University Prof. Charles Baxter bids Ann Arbor’s literary scene goodbye with a farewell reading of his latest book, “The Feast Of Love,” a National Book Award finalist, tonight at 7 p.m. in Borders on South State Street. Baxter sat down with Daily Arts to talk about his work, Ann Arbor and love.

Paul Wong
Courtesy of Random House
Author Charles Baxter.

The Michigan Daily: What will you miss most about Ann Arbor?

Charles Baxter: Somebody I knew used to say that the world comes to Ann Arbor, which is not exactly right, but just about anything you want in music, books, or movies, that kind of artistic/intellectual life, is here.

TMD: Does that make Ann Arbor a good place to write?

CB: I’ve always had good colleagues and friends here, so I’ve always had a community I could show my work to.

TMD: Your book, “The Feast of Love” is filled with local references; Stadium Boulevard, Pioneer High School, Ypsilanti. If someone was to make a movie of “The Feast of Love,” would you insist they film it in Ann Arbor?
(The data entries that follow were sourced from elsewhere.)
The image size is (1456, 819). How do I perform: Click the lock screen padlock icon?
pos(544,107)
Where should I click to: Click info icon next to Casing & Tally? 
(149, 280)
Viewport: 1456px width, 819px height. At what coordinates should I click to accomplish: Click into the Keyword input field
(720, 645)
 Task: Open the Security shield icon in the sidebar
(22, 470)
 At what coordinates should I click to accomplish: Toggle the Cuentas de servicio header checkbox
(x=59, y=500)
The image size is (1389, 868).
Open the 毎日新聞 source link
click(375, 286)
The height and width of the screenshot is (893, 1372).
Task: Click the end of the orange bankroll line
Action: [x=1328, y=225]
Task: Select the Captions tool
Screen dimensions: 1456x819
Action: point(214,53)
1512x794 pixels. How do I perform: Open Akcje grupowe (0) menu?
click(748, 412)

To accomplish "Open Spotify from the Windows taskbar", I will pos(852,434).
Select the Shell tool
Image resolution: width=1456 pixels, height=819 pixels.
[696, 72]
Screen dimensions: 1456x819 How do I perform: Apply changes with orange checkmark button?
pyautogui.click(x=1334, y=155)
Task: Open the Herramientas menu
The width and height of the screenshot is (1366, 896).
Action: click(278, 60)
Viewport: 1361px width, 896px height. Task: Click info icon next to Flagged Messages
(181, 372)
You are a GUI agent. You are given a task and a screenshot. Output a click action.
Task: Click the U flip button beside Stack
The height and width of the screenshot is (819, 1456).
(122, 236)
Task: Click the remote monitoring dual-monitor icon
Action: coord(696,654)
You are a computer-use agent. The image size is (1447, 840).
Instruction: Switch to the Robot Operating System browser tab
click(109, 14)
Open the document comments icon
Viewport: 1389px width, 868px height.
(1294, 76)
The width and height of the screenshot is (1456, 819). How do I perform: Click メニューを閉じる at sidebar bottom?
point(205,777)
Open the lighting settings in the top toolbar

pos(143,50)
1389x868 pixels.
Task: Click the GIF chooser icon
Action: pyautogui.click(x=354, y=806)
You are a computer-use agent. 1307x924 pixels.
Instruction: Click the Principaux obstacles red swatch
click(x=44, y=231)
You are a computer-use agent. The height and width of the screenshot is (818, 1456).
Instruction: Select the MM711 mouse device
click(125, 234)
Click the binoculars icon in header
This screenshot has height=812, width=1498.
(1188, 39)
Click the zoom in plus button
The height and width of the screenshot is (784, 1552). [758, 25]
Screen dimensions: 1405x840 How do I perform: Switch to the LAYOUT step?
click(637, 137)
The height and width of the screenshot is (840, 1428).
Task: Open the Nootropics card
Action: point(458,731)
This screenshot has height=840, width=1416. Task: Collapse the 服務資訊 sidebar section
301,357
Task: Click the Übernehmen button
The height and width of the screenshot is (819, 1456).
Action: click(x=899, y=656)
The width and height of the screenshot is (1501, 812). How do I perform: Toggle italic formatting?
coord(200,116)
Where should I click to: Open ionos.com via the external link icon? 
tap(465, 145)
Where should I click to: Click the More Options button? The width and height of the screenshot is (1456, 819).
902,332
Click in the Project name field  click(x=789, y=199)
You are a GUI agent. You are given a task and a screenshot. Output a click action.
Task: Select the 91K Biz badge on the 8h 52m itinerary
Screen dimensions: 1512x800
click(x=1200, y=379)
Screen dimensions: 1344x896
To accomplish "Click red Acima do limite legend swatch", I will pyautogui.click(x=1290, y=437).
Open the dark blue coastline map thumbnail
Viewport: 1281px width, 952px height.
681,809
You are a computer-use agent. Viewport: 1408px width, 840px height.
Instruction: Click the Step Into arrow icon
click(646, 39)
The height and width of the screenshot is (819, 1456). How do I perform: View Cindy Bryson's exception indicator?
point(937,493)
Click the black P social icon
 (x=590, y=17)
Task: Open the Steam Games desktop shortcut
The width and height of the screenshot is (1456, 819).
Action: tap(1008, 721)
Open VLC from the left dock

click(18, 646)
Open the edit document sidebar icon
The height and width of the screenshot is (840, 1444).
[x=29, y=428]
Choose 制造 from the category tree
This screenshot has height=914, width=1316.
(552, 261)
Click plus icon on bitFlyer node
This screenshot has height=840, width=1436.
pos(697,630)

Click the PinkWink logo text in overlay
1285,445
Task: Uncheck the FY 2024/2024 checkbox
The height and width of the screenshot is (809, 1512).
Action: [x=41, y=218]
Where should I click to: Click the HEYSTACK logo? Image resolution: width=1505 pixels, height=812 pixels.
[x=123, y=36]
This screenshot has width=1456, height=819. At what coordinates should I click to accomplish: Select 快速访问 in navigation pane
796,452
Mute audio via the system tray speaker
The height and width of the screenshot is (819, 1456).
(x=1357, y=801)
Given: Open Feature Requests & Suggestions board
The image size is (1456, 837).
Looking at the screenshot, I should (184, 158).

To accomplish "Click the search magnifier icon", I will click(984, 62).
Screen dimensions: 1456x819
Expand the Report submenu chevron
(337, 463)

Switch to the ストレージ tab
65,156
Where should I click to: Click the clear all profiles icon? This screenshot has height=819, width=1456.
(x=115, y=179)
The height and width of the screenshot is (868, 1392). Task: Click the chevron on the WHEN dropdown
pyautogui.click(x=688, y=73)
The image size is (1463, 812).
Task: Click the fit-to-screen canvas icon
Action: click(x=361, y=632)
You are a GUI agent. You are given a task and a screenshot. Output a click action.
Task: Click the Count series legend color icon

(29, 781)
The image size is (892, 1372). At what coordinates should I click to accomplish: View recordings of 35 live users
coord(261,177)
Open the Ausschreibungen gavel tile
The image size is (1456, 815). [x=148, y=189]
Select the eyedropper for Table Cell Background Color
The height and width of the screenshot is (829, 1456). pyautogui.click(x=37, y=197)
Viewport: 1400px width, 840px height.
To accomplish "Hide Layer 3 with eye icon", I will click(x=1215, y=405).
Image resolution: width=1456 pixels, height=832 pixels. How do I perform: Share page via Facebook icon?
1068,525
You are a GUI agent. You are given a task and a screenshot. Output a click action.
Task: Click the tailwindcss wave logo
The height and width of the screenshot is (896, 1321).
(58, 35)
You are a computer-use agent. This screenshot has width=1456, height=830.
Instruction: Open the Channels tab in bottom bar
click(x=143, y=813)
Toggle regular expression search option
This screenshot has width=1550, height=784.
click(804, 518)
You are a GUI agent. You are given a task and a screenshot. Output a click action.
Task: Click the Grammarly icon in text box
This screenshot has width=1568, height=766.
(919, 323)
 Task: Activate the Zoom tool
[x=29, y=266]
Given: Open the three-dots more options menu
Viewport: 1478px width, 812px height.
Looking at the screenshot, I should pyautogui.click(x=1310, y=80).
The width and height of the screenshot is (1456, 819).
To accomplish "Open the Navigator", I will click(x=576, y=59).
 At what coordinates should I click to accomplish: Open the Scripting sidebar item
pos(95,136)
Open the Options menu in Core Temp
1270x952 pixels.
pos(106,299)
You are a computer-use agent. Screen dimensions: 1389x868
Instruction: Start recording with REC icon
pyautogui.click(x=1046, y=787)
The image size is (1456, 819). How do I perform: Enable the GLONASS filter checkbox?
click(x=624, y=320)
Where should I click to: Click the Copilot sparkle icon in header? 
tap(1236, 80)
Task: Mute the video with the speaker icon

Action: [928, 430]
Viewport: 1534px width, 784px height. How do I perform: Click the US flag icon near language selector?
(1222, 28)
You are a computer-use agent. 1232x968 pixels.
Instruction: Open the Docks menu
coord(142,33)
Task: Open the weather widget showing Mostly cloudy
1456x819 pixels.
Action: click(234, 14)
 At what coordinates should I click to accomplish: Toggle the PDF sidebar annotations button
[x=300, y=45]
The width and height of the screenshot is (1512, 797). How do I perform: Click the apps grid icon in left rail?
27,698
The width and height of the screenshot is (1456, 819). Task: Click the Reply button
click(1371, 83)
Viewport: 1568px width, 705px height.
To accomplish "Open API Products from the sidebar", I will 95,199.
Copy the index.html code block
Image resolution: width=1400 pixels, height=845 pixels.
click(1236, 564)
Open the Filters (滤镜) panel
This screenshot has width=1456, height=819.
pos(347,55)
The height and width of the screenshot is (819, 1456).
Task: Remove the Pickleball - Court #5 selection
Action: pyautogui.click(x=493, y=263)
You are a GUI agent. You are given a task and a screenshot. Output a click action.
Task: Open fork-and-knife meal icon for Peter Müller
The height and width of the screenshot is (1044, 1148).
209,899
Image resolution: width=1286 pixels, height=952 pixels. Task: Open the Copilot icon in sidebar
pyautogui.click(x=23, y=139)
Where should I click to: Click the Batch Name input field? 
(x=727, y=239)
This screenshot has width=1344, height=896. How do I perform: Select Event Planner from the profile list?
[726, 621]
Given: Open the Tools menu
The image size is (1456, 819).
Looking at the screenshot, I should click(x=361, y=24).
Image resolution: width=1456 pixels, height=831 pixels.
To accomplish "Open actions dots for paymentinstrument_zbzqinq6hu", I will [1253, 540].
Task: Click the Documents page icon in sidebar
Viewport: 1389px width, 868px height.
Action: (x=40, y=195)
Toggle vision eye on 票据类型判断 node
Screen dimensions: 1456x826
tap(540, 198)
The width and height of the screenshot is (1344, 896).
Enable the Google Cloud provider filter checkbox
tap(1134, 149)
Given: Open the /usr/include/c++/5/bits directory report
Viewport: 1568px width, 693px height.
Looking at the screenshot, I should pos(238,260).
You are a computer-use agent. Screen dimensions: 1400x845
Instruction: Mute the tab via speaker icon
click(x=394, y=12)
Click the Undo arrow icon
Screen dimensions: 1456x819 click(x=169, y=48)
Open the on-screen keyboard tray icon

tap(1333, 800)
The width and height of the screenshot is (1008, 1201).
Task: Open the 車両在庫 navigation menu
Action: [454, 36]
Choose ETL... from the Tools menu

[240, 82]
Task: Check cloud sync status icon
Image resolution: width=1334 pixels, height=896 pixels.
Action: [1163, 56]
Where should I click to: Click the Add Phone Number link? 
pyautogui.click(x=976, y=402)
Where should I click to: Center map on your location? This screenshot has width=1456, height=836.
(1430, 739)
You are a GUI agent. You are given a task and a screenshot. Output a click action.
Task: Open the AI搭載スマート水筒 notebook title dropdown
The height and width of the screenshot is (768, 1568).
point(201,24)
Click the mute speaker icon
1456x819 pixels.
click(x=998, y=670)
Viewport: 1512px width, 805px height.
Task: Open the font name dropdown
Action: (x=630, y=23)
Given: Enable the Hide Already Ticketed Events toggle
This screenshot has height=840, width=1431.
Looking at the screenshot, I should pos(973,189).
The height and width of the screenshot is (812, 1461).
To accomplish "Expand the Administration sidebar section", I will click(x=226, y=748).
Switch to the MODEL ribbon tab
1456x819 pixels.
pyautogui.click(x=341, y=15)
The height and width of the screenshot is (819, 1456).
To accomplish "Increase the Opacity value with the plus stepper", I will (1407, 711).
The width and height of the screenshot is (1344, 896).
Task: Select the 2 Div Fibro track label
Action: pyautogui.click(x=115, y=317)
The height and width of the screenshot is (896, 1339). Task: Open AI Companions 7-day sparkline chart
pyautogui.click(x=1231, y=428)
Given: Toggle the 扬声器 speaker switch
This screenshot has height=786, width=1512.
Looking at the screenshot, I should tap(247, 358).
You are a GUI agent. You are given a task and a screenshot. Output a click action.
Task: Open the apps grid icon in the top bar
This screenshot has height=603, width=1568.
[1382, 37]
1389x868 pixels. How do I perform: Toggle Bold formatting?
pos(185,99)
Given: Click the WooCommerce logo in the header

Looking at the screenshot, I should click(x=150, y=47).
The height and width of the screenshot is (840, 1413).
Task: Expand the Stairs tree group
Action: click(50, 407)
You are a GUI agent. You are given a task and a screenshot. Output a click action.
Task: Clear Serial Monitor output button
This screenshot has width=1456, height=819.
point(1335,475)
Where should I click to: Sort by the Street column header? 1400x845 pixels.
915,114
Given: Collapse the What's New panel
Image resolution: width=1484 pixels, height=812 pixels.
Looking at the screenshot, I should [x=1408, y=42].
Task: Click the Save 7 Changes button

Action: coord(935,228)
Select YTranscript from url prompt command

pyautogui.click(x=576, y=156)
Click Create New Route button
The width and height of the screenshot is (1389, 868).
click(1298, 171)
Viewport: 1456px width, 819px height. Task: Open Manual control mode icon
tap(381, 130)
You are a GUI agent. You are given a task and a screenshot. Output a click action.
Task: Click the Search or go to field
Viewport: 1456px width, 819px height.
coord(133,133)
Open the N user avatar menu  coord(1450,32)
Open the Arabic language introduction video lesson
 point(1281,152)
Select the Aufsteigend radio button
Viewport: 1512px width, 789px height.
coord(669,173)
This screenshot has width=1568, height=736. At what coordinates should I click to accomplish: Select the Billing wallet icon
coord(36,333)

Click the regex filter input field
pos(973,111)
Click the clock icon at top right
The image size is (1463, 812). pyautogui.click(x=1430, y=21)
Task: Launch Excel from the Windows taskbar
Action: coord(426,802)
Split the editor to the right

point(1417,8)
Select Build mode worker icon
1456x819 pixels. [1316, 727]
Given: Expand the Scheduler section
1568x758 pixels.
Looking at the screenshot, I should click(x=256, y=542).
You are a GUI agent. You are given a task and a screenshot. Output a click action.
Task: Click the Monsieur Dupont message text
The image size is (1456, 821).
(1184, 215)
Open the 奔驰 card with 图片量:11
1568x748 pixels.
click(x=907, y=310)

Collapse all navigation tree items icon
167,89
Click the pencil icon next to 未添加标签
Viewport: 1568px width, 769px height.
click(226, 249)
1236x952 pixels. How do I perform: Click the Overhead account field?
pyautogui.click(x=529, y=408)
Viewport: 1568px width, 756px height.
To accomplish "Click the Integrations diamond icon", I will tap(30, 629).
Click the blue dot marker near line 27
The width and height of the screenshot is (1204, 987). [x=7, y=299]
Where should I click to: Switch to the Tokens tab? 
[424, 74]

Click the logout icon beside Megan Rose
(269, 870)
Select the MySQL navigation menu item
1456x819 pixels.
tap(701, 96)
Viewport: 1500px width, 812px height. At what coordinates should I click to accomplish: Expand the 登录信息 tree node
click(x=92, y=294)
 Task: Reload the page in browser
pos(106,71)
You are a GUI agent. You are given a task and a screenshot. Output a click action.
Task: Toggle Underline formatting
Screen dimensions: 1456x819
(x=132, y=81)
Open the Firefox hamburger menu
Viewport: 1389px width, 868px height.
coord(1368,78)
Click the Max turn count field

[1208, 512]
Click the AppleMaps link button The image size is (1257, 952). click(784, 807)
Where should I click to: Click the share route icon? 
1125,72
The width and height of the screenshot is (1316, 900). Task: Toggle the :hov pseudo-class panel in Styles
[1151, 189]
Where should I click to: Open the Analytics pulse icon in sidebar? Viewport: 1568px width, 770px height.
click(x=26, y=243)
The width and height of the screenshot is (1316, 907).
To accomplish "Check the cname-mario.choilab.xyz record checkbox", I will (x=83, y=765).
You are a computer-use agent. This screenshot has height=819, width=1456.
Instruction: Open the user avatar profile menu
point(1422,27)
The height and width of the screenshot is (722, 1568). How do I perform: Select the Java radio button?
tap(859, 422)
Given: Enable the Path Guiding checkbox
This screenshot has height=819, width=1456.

CB: Once you sell your book, you don’t have say over things like that. The people at Miramax thought that they were going to make a movie out of it. The plan was to shoot it in Toronto because you can make films more cheaply there. I did want them to shoot some exteriors here.

TMD: Nothing came of the movie?

CB: The director couldn’t write a screenplay that she was satisfied with. There’s a director who made a film called “Love and Death in Long Island,” who seemed to be interested in it. I’ll believe it when it happens.

TMD: Are the characters in “The Feast of Love” based on real people?

CB: No, they’re all imaginary.

TMD: What makes them so real?

CB: Well, that’s the trick of writing a novel. You take features, one small thing of a person you know, one other feature of somebody else, and then you put these things on one character. You add one detail after another until the character starts to look real.

TMD: There’s a lot of sex in “The Feast of Love,” heterosexual on page 7, and lesbian by page 46, but it’s always fitting and never awkward to read.

CB: It’s not particularly explicit and it’s not there in order to get the reader aroused. It’s funny or it’s meant to tell you more about the characters.

TMD: (Defensive) Not that I read a lot of romance novels or have a lot to compare it to.

CB: Of course not. I wanted to write a novel that was about romance, which somebody could read without feeling ashamed.

TMD: Do you actually know people that have had sex on the Big House’s 50-yard line, as you describe in your book?

CB: I saw some people having sex in the Big House when my son was 10. It was a Sunday afternoon, around one o-clock, and my son and I were biking around … we biked into the stadium, and there was a couple there, doing it on the 50-yard line. And my son said, “What are they doing,” and I said, “They’re mating.”